Not a lot of movies make me cry. When I want or need to cry I watch soldier homecoming videos. If I had to pick a movie, it would probably be E.T. or The Notebook. Very different tears, but tears nonetheless.

What’s the most challenging part of writing for you?

The silence before it’s working. When you’ve told the truth and it’s still not enough. Writing requires you to stay in the discomfort longer than feels sane.

The best book you’ve read in the last year?

I want to list a very literary book — I’ve read a lot of literary fiction this past year — but if we’re talking the best book for sheer escapism, well then give me the ACOTAR series all day.

How did you come to the decision that your story needed telling in the form of The Many Lives of Mama Love?

For years, I carried the shame of my past like a secret I could never tell. Then I realized: secrets lose their power when you tell the truth out loud. I wanted to reclaim my story — not as confession, but as connection.

The last series you binge-watched?

The Bear. It’s chaotic, brilliant, and deeply human.

The best piece of advice you’ve ever received?

“Tell the truth, but tell it beautifully.” It’s something I remind myself of every day — in writing, in love, in life.

If you could have one writer, dead or alive, to compose your obituary, who would it be and why?

Anne Lamott. She’d find the humor in my mess, the holiness in my mistakes, and somehow make everyone cry and laugh in the same sentence.

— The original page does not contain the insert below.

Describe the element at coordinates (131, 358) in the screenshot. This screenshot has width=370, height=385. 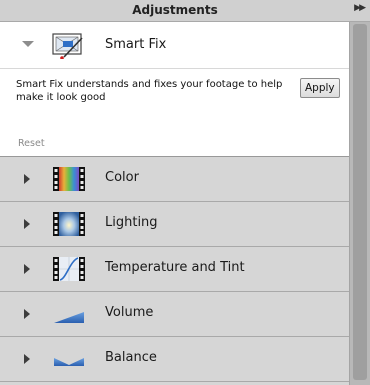
I see `section-label: Balance` at that location.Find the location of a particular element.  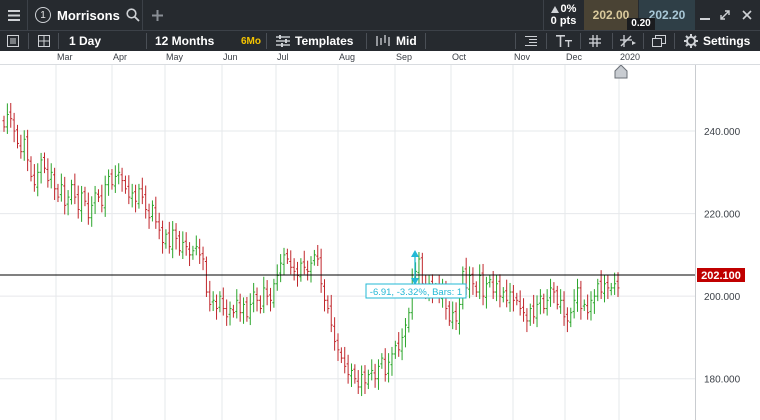

last-price-value: 202.100 is located at coordinates (721, 276).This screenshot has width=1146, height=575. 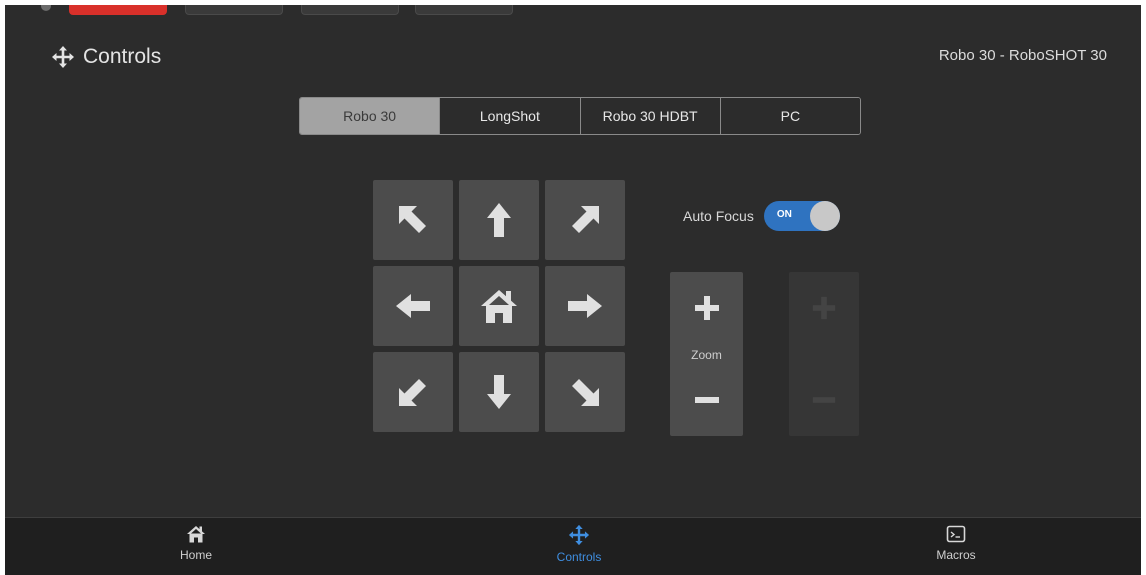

One song that you will never be sick of?

“Landslide” by Fleetwood Mac. It’s every woman’s song — the reckoning of time, the surrender to change, the grace of still being here.

Laptop or desktop?

Laptop. Always. Writing is portable and unpredictable — I like to chase the words wherever they show up.

How would you describe the importance of storytelling in an age of social isolation?

Stories are the bridge back to one another. In a world that scrolls past nuance, storytelling slows us down long enough to feel something real and to remember we belong to each other.

What’s your current read?

I’m reading scripts right now, lots of scripts — and that’s all I can say about that!

As the founder of True Literary, what’s the most important piece of the puzzle in bringing an author’s vision to life?

It is a mix of message, messenger, and culture. You have to have all three in perfect harmony to bring a big book to the world. After that, my job is always to find the heartbeat of a story and the greater purpose behind bringing that story to life.

You’re stuck on a long flight. Which world-famous musician would you want sitting next to you and why?

Dolly Parton. She’s a legend, she’s herself, and I could listen to her accent for hours and hours on a plane! Plus I’m guessing she’d be the perfect mix of the profound and the profane. 

Favorite quote of all time?

Leonard Cohen: “Ring the bells that still can ring / Forget your perfect offering / There is a crack in everything / That’s how the light gets in.” (Okay, it’s song lyrics, but still a quote.) Also, it’s hard to pick my favorite of anything. I’m a different person every single day.

As a writer and artist, what would you say is the best way to rest or decompress?

Silence, ocean, daydreaming and when that fails… reality television!

What can we expect to see next from you?

My first novel. Title to be determined, but tentatively called Landslide (see my favorite song). It’s about the secrets women keep, and the lies we tell ourselves to survive.